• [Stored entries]
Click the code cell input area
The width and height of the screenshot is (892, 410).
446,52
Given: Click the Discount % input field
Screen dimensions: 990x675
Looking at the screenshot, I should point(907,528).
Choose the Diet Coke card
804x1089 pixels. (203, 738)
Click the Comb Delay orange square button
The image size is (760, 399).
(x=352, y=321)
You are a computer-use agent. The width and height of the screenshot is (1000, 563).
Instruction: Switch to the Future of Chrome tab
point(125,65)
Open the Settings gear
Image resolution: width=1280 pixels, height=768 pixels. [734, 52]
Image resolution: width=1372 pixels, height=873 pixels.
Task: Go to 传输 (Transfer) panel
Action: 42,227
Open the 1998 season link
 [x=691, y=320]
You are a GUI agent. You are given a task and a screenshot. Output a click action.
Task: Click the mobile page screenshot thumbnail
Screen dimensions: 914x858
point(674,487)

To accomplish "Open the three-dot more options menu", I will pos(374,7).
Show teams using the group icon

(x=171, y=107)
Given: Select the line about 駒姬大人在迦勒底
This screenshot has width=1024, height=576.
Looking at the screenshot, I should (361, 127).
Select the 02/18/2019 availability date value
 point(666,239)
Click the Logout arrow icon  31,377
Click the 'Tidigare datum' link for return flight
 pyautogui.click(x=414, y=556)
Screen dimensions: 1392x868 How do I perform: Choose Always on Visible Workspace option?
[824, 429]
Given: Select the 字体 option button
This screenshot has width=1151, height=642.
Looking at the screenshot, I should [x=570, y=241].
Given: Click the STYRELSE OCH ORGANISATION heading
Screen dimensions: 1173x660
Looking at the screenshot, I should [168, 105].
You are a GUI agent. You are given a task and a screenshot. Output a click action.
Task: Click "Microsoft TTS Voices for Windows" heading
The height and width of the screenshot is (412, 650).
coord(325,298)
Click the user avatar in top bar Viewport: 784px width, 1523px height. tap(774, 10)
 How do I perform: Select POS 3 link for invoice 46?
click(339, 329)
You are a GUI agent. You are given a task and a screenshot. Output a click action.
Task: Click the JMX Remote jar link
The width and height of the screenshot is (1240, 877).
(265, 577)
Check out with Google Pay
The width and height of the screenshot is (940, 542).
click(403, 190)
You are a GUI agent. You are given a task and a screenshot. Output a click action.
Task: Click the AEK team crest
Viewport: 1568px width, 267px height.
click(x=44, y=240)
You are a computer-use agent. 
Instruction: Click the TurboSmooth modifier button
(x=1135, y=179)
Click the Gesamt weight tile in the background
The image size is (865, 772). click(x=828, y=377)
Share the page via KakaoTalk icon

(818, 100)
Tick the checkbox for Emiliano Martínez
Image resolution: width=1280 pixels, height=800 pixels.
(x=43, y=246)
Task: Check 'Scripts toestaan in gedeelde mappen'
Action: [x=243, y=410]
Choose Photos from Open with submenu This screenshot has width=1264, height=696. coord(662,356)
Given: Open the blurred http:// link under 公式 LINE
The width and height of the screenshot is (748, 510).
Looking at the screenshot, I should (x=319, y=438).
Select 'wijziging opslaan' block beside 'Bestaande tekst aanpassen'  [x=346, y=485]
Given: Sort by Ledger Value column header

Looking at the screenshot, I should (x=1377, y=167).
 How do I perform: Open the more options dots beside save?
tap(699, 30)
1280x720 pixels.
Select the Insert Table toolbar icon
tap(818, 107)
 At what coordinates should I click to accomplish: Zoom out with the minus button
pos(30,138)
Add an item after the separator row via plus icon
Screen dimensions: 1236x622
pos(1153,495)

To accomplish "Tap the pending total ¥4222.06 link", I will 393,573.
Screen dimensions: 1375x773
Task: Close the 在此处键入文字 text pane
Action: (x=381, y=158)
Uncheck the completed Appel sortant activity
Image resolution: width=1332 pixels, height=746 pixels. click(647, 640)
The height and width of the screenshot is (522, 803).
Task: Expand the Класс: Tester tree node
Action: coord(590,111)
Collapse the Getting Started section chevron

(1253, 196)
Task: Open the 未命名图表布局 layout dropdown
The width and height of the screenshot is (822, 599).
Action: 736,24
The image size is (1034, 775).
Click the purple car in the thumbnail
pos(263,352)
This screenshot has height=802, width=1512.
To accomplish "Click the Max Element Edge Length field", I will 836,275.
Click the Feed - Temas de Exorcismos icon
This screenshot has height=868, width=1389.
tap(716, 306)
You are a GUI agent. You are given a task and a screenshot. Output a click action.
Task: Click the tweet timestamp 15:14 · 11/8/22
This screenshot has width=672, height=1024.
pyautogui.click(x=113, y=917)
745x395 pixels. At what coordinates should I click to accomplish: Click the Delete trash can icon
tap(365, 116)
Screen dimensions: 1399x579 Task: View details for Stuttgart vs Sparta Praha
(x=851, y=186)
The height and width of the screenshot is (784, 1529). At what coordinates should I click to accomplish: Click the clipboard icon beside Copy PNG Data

• [Assignment] Copy every line where the word "input" is present in the entries above.

• [Written answer]
Click the code cell input area
Given: Click the Discount % input field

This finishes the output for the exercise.